A scientist who studies how dopamine works in the brain will use a $400,000 grant to investigate clues that the chemical may have a role in Alzheimer’s disease. The information could be used to shut down the degenerative process at the beginning, before patients lose brain cells and memory they will never get back.
“All therapeutic treatments (for Alzheimer’s) are symptomatic.
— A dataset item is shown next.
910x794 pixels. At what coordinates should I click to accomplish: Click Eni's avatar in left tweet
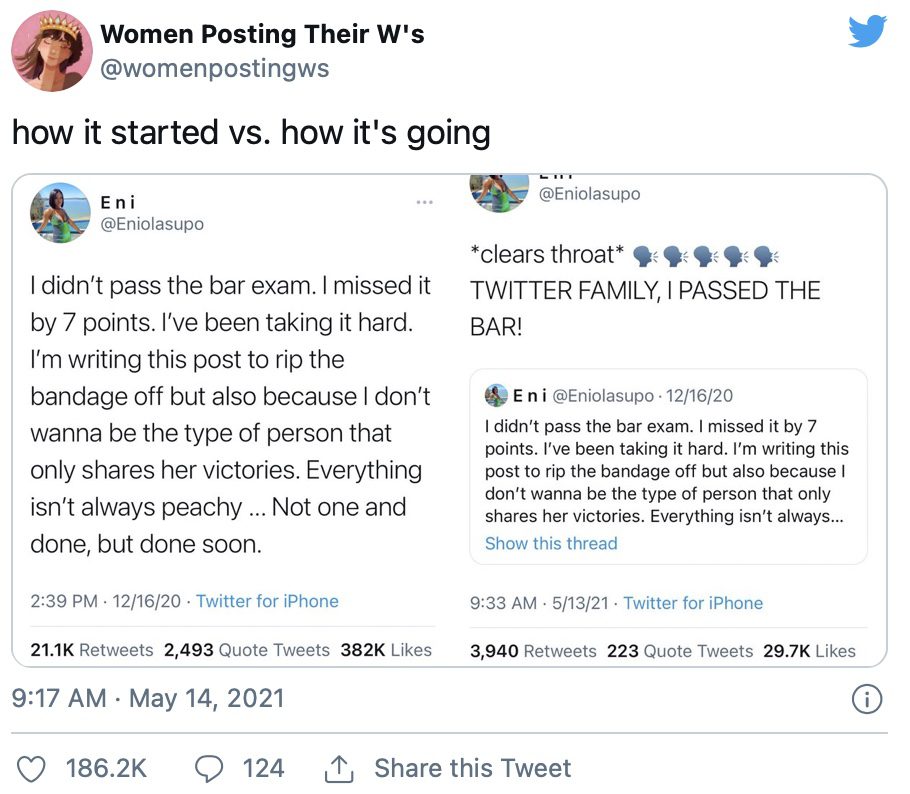(60, 213)
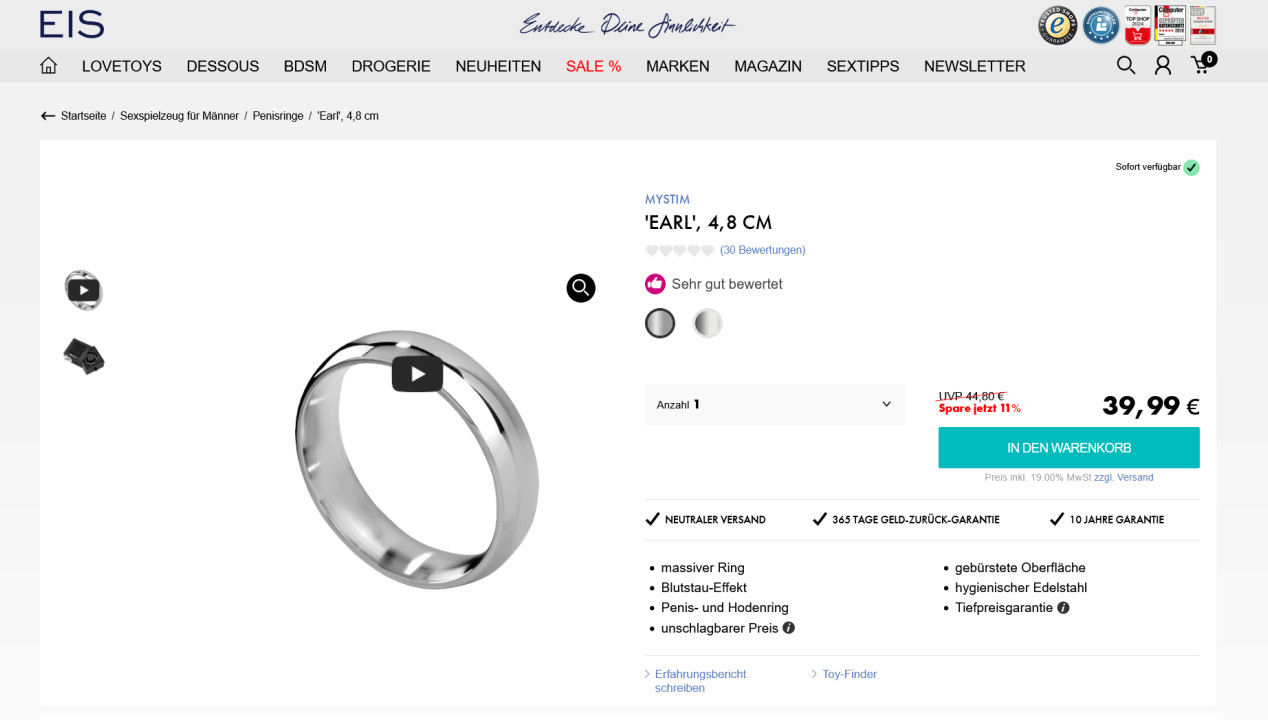
Task: Click the zoom magnifier on product image
Action: point(581,288)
They can’t slow down the disease,” said Michael Beckstead, who works in the Aging & Metabolism Research Program at the Oklahoma Medical Research Foundation.
“Once brain cells are dead, they can’t come back,” Beckstead said. “If we catch it early on before the cells really start dying off, we could develop therapies to arrest the process in its earliest stages before any cognitive damage is done.”
That will require a way to diagnose Alzheimer’s sooner because it usually isn’t diagnosed until memory loss has set in.
Some of the earliest symptoms are depression and apathy, which involve areas of the brain Beckstead studies.
“People with depression and apathy are much more likely to develop Alzheimer’s later in life,” he said.
With the new grant from the National Institute on Aging, he will be studying dopamine neurons in the brains of mice with Alzheimer’s and of mice who are old (about 2 1/2 years) but don’t have the disease.
The grant is a supplement to an initial $1.7 million NIA award Beckstead received to investigate how the dopamine system ages in the brain. When the system produces too little dopamine, it can cause movement disorders like Parkinson’s disease, as well as depression.